In order to achieve independence, children need to be able to experiment with what they can do and be able to accurately judge their own limitations and abilities. The summer camp experience, whether overnight or day programming, offers children this chance to push their limits, without worrying about varied reactions from parents.
Their Own Experiences
Thompson conducted hundreds of interviews with campers and former campers for his book, Homesick and Happy, How Time Away from Parents Can Help a Child Grow. Overwhelmingly, children described how their camp experiences helped them realize how strong and competent they really are. Thompson reminds us of the importance of being away from home and out of parents’ loving, yet sometimes overbearing, watchful eye. “When children are away from their parents, they do not have to view their own life and achievements through the lens of my-athlete-father-standing-on-the-sidelines-watching-me or my-mother-is-worried-that-I’ll fail. When a child is on his own, the experience is his alone, the satisfaction belongs only to him and he does not have to filter it through what his parents think and feel.” When in a summer camp program, children can fail, learn, and succeed on their own terms.
With an engaged and expanded learning environment that is often extremely experiential, camps help our children realize new abilities and different ways to deal with challenges, which helps them feel more competent and capable. As a result, they build up their problem-solving skills and sense of agency.
Opportunities Abound
In addition, our children get to form healthy new relationships, with peers and friends, as well as adults who are not their parents. In a summer camp atmosphere, children get to practice social skills in a relaxed environment and with adult leaders who can offer different kinds of guidance.

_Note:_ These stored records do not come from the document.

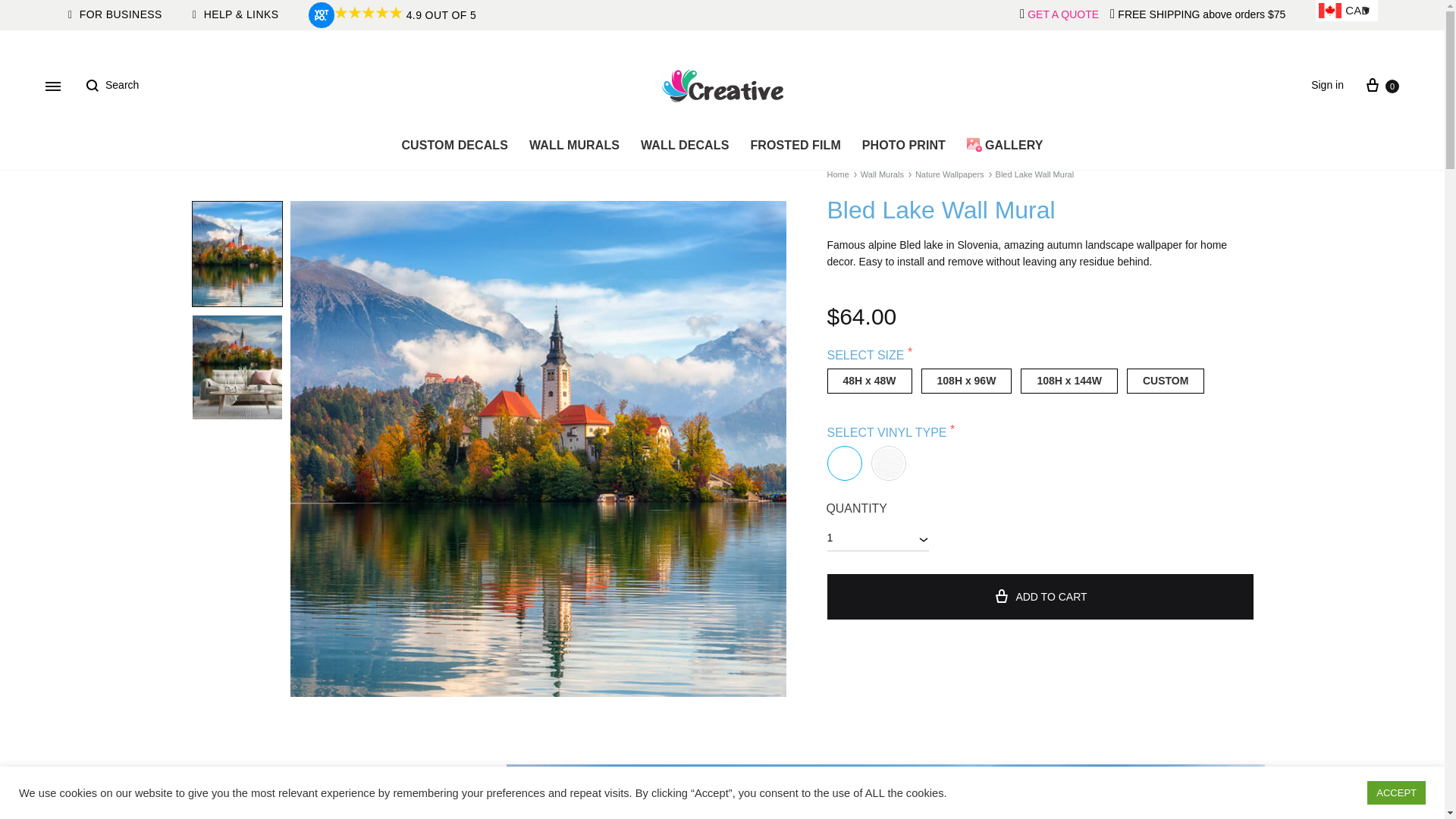
WALL MURALS (574, 145)
CUSTOM DECALS (454, 145)
0 (1380, 85)
FOR BUSINESS (114, 14)
4.9 OUT OF 5 (405, 14)
Sign in (1327, 85)
GET A QUOTE (1063, 14)
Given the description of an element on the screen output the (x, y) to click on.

In addition to introducing new people and activities, camp experiences help children learn about their strengths, weaknesses, likes, and dislikes, all of which help them form a strong sense of identity. Finding their strength, as well as making hard-won progress in areas of difficulty, helps children build self-esteem and identify worthwhile hobbies and interests that they can continue to pursue as they get older.
Often children’s response after the camp experience speaks to their awareness of claiming their space and being aware of a parental reaction. For example, one eight-year-old, after the first day of camp, told her camp counselor: “Don’t tell my mom, but summer camp is really fun.”
This summer, let’s offer our children the opportunity to face something that might at first feel uncomfortable, but that offers them so much.